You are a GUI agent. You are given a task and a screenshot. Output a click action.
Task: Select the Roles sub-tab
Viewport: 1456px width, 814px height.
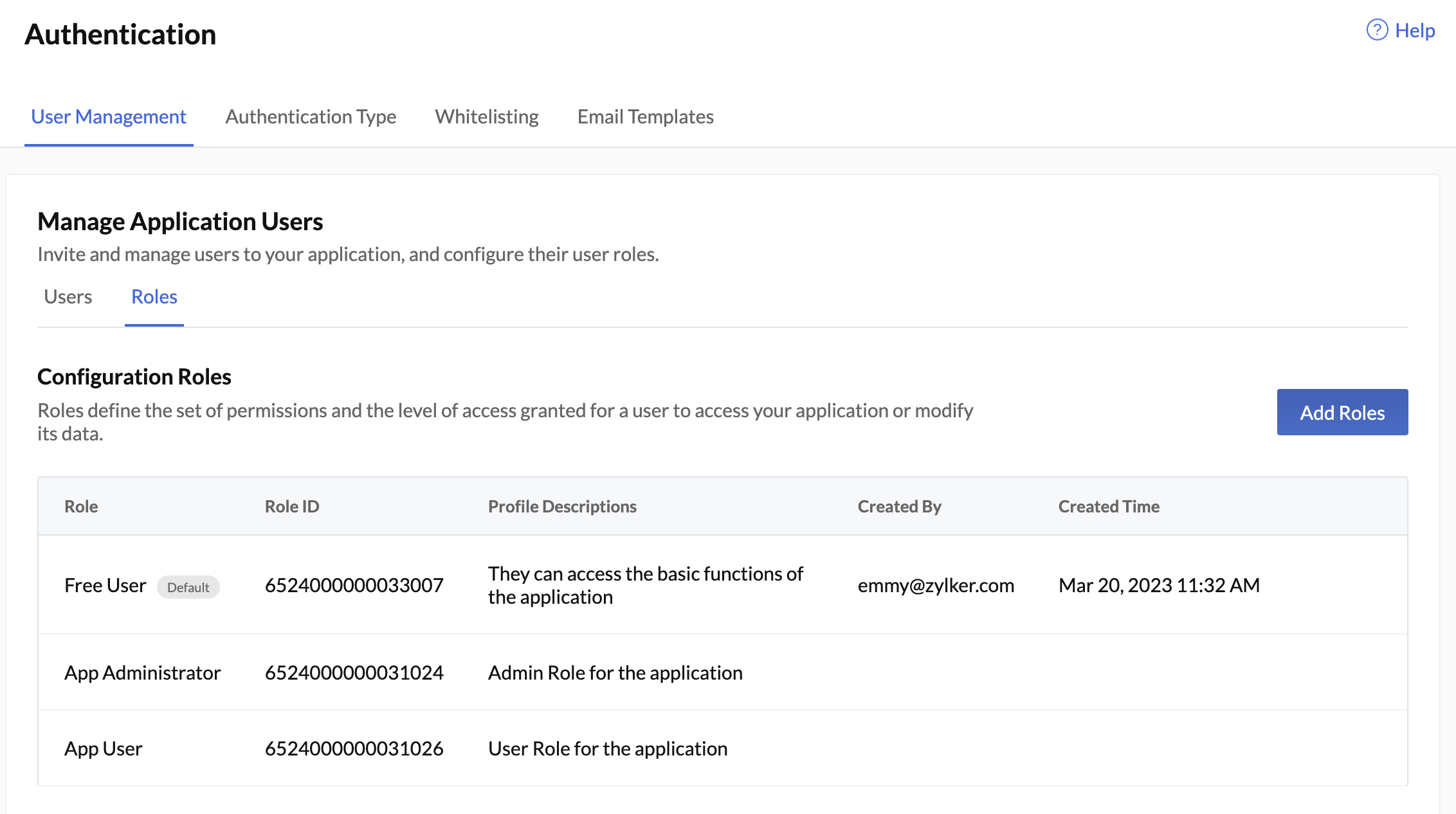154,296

====

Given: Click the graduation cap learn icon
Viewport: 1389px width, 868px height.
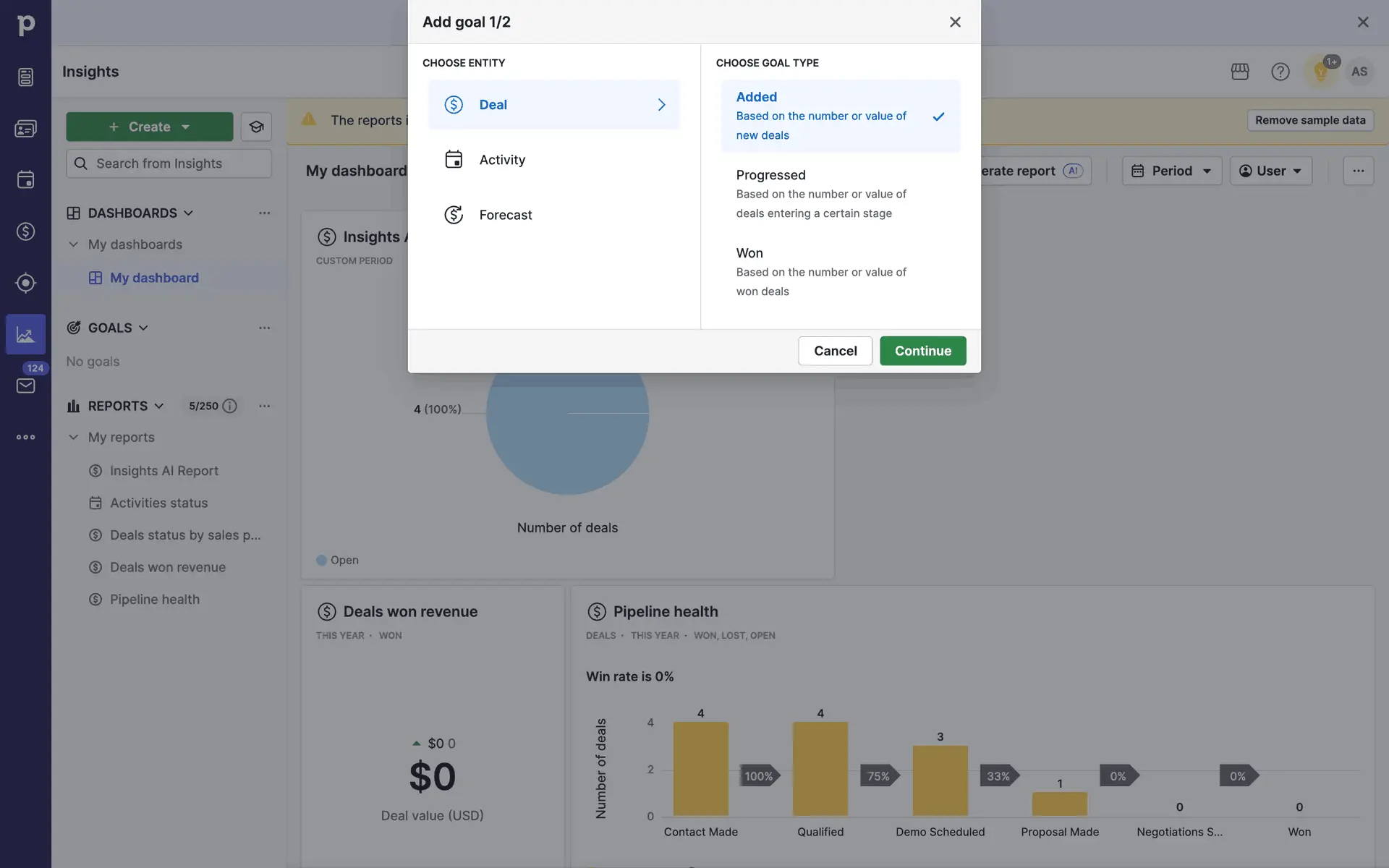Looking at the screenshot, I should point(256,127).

====

Please turn the material from the line with "Given: Click the graduation cap learn icon" up to and including the line with "Looking at the" into a numbered list, skipping any blank lines. Leave the pictures out of your answer.

1. Given: Click the graduation cap learn icon
2. Viewport: 1389px width, 868px height.
3. Looking at the screenshot, I should point(256,127).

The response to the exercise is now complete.